On fait perdre la tête à l’hôpital. Et il n’a même plus de mains. Des témoins évoquent des opérations sans anesthésie, à même le sol. « Nous mangeons des biscuits, et nous arrivons à faire du pain avec de la farine et parfois des conserves. Je dors deux heures par nuit », raconte un infirmier, à bout, toujours dans Le Monde. L’hôpital est par terre. Qui se souvient de « Pour Sama », ce magnifique documentaire durant la guerre civile en Syrie, à Alep ? À l’intérieur de la maternité vivait un jeune couple de médecins. Des dizaines de blessés qui arrivaient chaque jour, des scènes uniques, comme celle où l’on voyait le médecin et son équipe sauver, en le secouant, le bébé qui semblait mort-né d’une femme enceinte déjà morte, et ces deux jeunes médecins qui continuaient malgré tout à aider à accoucher.
Là, aux bords de la Méditerranée, on n’entend, on ne voit plus que des larmes, des blessures, des enfants effondrés, et tout autour des morts si mal cachés dans des draps blancs. « Les morts, les pauvres morts, ont de grandes douleurs », écrivait Baudelaire. Et là, on ne voit que des gens blessés, sans espoirs, perdus, bientôt morts.

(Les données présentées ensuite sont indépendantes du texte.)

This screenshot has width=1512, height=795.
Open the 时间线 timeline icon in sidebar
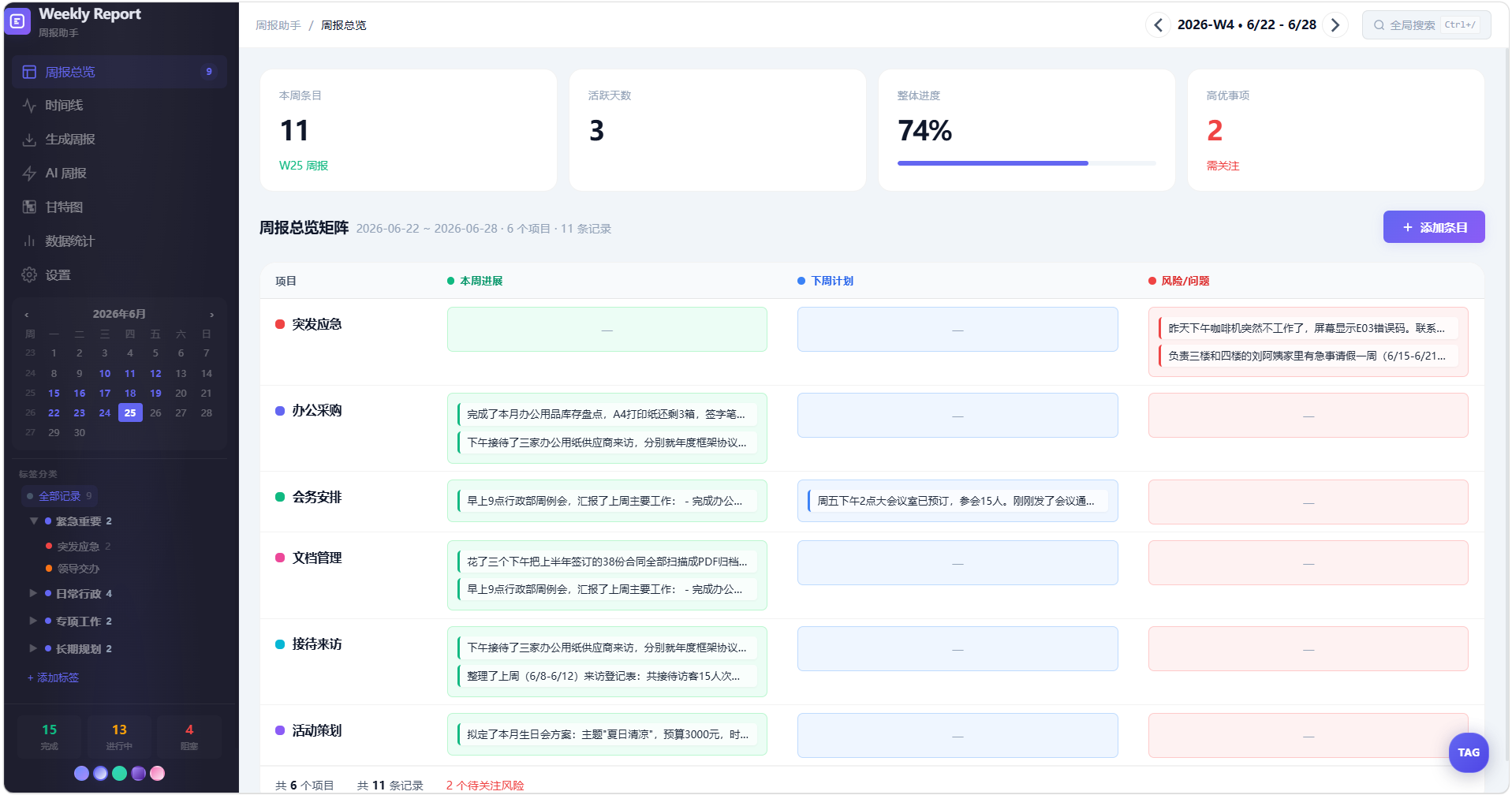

Un condensé insupportable de la guerre.
Quand on pense que ce mot « hôpital », venant du XIIe siècle, est emprunté du bas latin hospitalis (domus), « (maison) hospitalière ». Un hôte… Quel joli mot c’était, un mot désignant aussi bien celui qui reçoit que celui qui est reçu… Ce mot qui a perdu toute sa tête, alors que jamais on n’aurait eu autant besoin d’« hospitalité ».